Innovation Blazes Trail Toward Personalized TreatmentsWed, 09/06/2017 - 10:05
The development of a biotechnology drug industry is setting up a panorama of innovation in the country that could provide personalized treatments and better disease management. However, without strict data collection and regulation, patient health could be endangered.
“It is not easy,” says Annette Ortiz, Director General of Epic CRO. Companies like Epic CRO are offering clinical research solutions to anticipate the changing terrain. The company, which works in pharmaceuticals, nutrition and medical devices is also highly interested in the biotech industry and in acquiring clients that want to start clinical trials for drugs with a biological basis.
Epic CRO has 10 years of experience conducting clinical trials in Latin America, providing integral and tailored services to local and foreign clients looking for clinical development to take their products to market.
“It used to be that 20 percent of diseases were healed with special chemistry, known as biotechnology, but now pharmaceutical companies want to treat other diseases like diabetes and cardiovascular with these types of drugs,” Ortiz says. The main benefits of this technology are personalized treatments, reduction of adverse effects and higher control of the disease for both patient and physician.
Epic CRO clinical research focuses on vaccines, diabetes, respiratory and gastric disease medication. The company has developed trials for influenza and hepatitis C vaccines, in addition to a formula for chromate testing to detect lymphatic cancer. However, Ortiz recognizes this traditional clinical research process completely changes when dealing with biotechnological drugs. “Data collection becomes a new challenge when we need to consider more factors because any patient behavior can vary the molecule’s effects. During regular clinical trials we have two patient groups to observe, now we have to control every patient separately,” she says.
Given the complexity of the trials and their cost, pharmacovigilance and techno-vigilance become a main concern for clients. As a solution, Epic CRO has a twoserver protection system.

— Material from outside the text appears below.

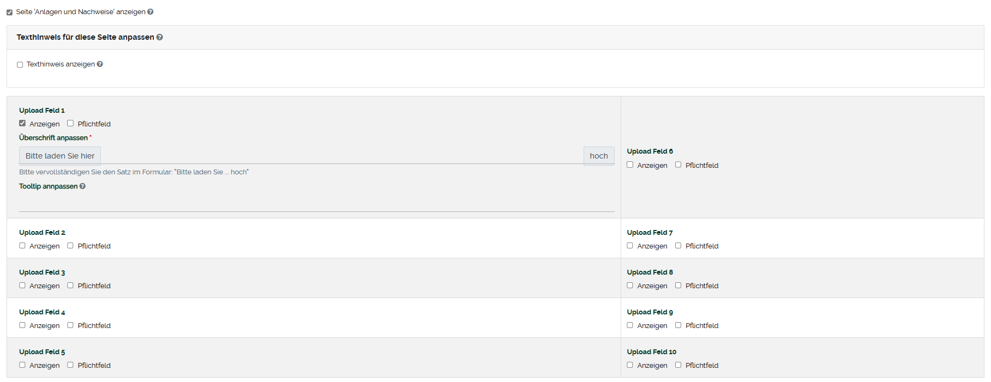The width and height of the screenshot is (991, 382).
Task: Show Upload Feld 6 via Anzeigen checkbox
Action: pos(630,165)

A large obstacle for this industry is the lack of regulation. Ortiz says that COFEPRIS was expected to prepare regulation on this subject for 2016. However, “companies that were supposed to start clinical research realized COFEPRIS was not yet ready to answer many of the questions they had.” She says that there is a big difference between traditional pharmacy and biotechnology, which requires an understanding and new technology that is not common in the Mexican pharmaceutical context.
Ortiz believes it will take at least one more year to complete the regulation. Meanwhile, the company’s plan is to gain as much knowledge as they can from each of their biotechnology trials and get a full understanding of how each molecule works to sharpen each protocol, so when the time comes they will be prepared to explain to patients the benefits of this new technology.
Epic CRO's priority is to push the industry to do clinical research. “The challenge I find is that Mexican companies want to bring products onto the market as fast as they can so they try to take shortcuts to get approvals,” she says. CROs could help prevent this issue by analyzing the studies before they are performed and suggest potential modifications in case a more complete trial is required.
This could be an issue for local companies. Epic CRO has done clinical development for companies from Spain and the US that want to enter Mexico and are taking the right steps to perform trials for their products here. “Mexico is one of the countries in Latin America that is trying to speed the authorization process without cutting steps and reviews” although international companies are more open to these requirements.
“Biotechnology represents a strong commitment for us. What we are doing in research right now will show results in 10 years and all the data you are accumulating will probably save lives,” Ortiz concludes.